Requirements » Copy the data below exactly, beginning at the line that contains "Open the 安利XS·巅峰榜·流行指数 chart" and ending with the last line of the data, both included. Leave the pictures out of your copy.

Item-finding data
— Start —
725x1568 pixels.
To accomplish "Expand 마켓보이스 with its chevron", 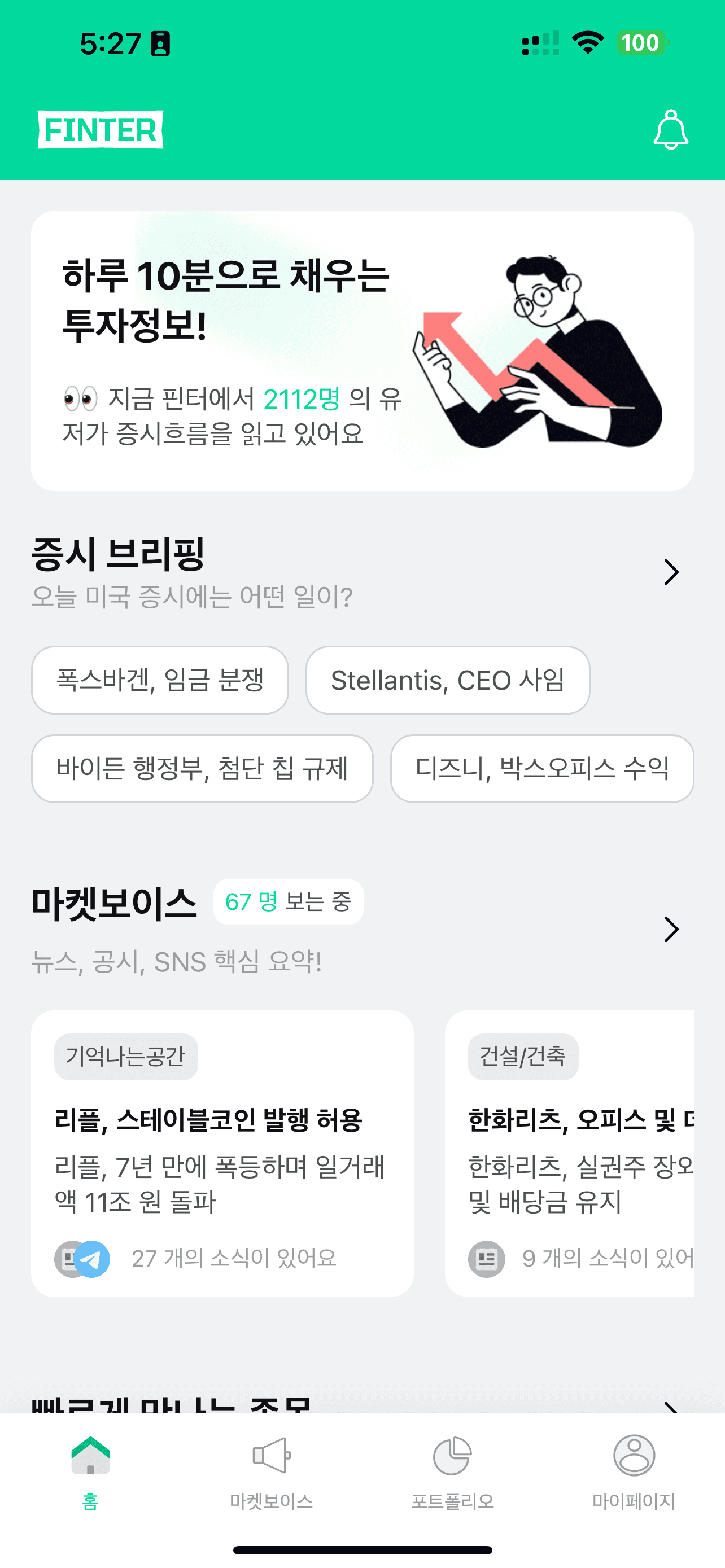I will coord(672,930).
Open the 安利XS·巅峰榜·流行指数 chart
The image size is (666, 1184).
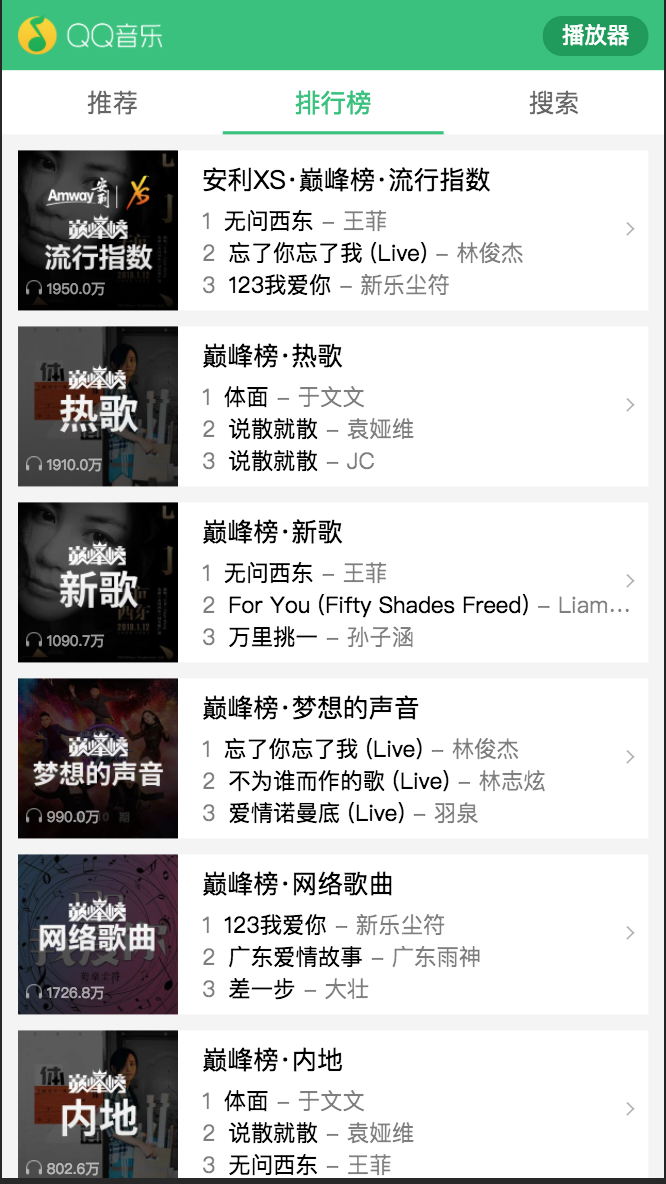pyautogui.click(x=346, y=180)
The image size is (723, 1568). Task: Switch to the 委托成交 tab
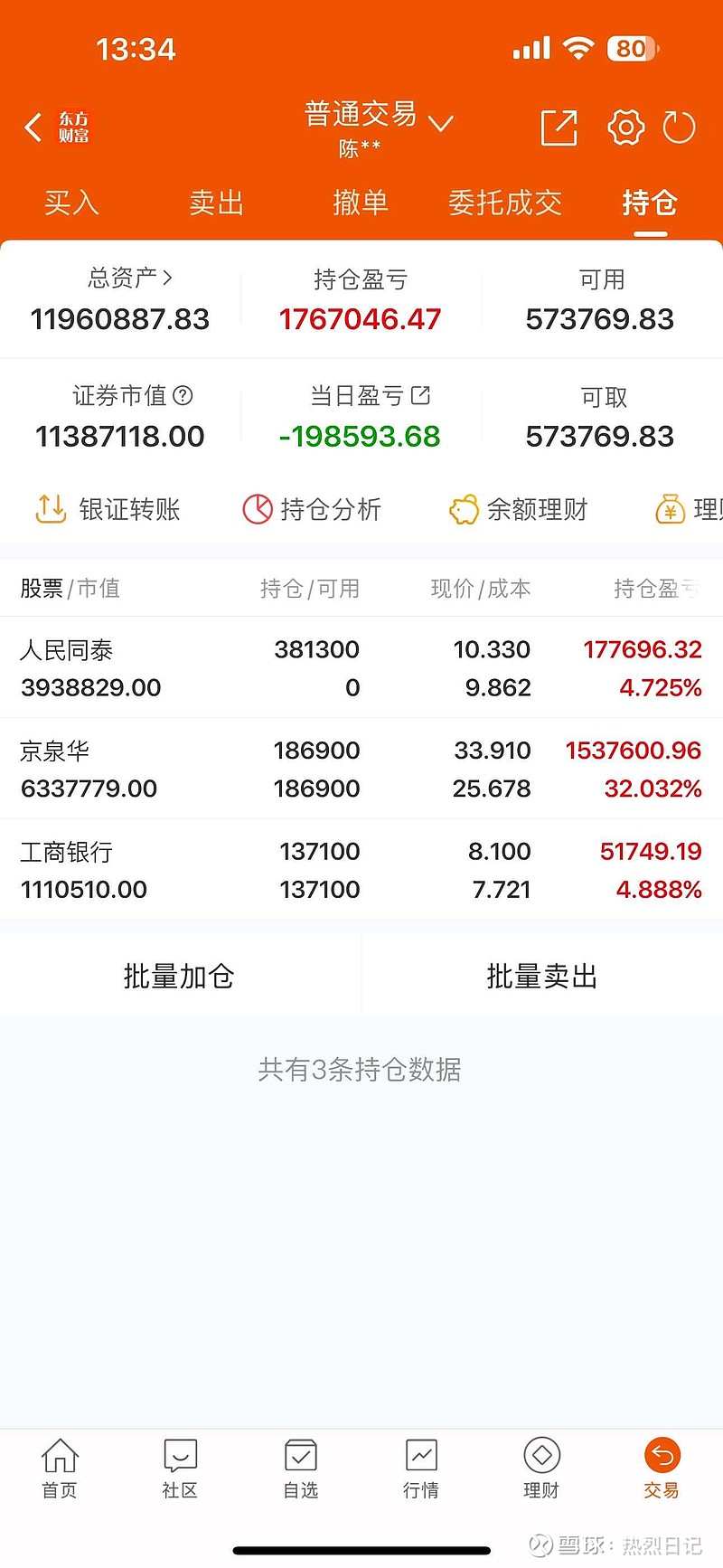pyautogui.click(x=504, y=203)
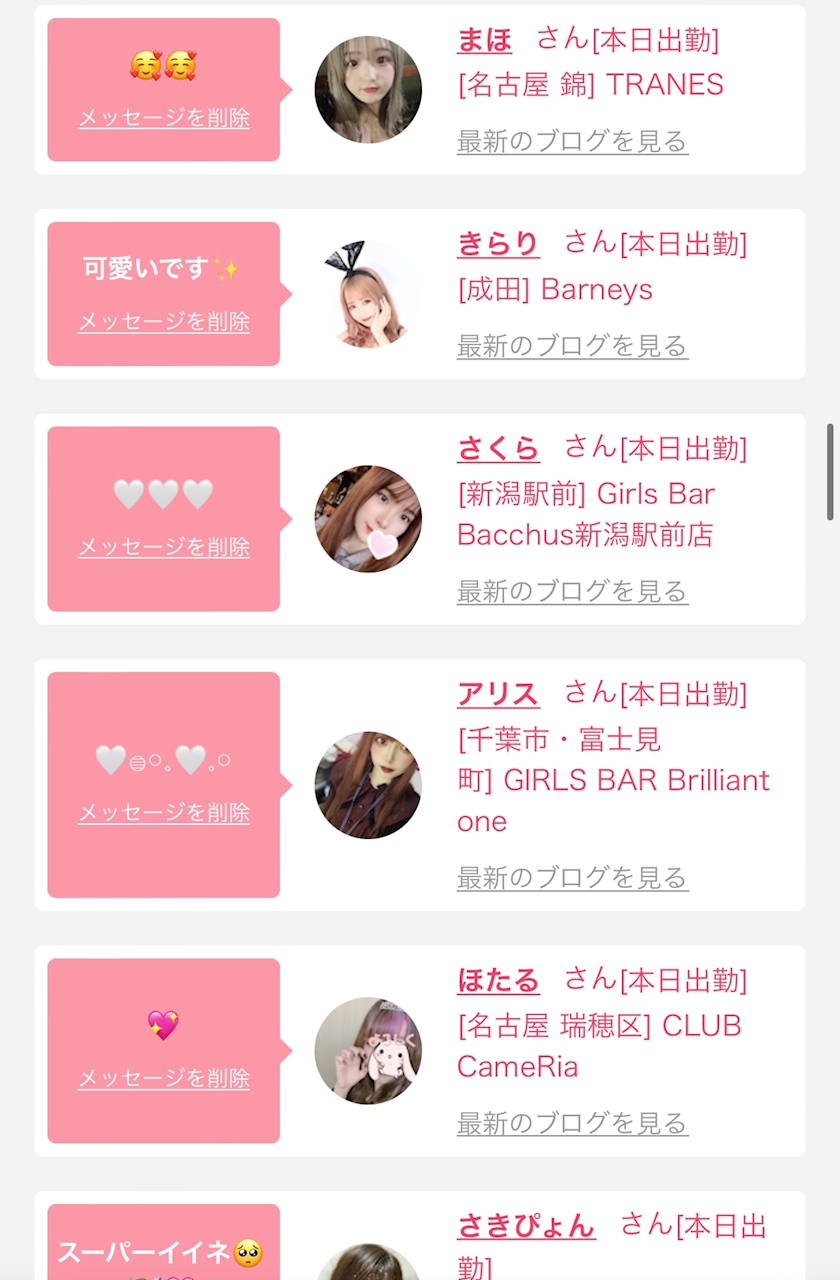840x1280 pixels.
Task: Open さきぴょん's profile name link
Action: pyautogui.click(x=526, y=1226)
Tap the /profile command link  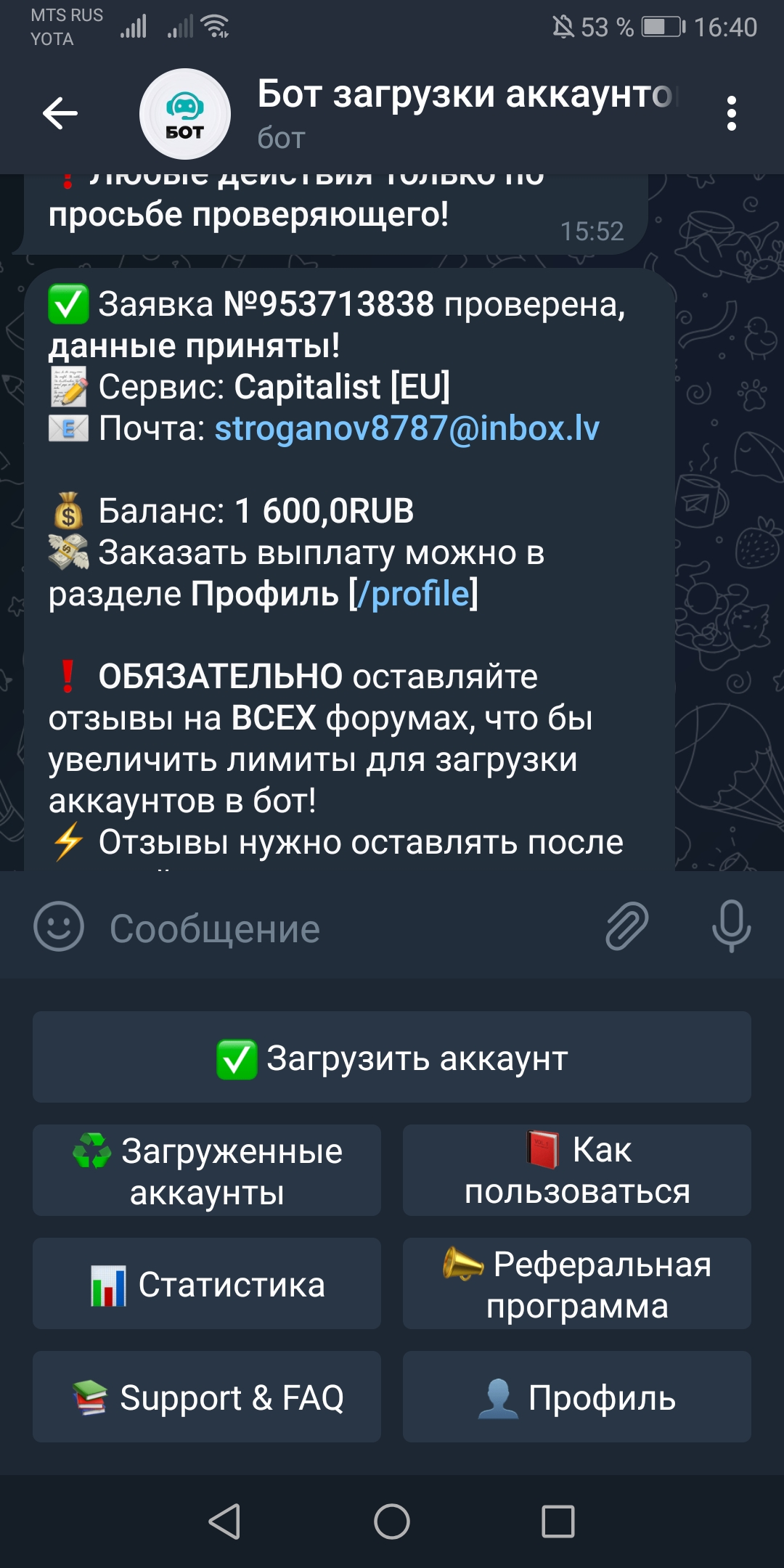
— End —
Result of the task »
Open the 安利XS·巅峰榜·流行指数 chart
The image size is (666, 1184).
pyautogui.click(x=346, y=180)
The image size is (723, 1568). Task: Switch to the 委托成交 tab
pyautogui.click(x=504, y=203)
840x1280 pixels.
Task: Open さきぴょん's profile name link
Action: pyautogui.click(x=526, y=1226)
Tap the /profile command link  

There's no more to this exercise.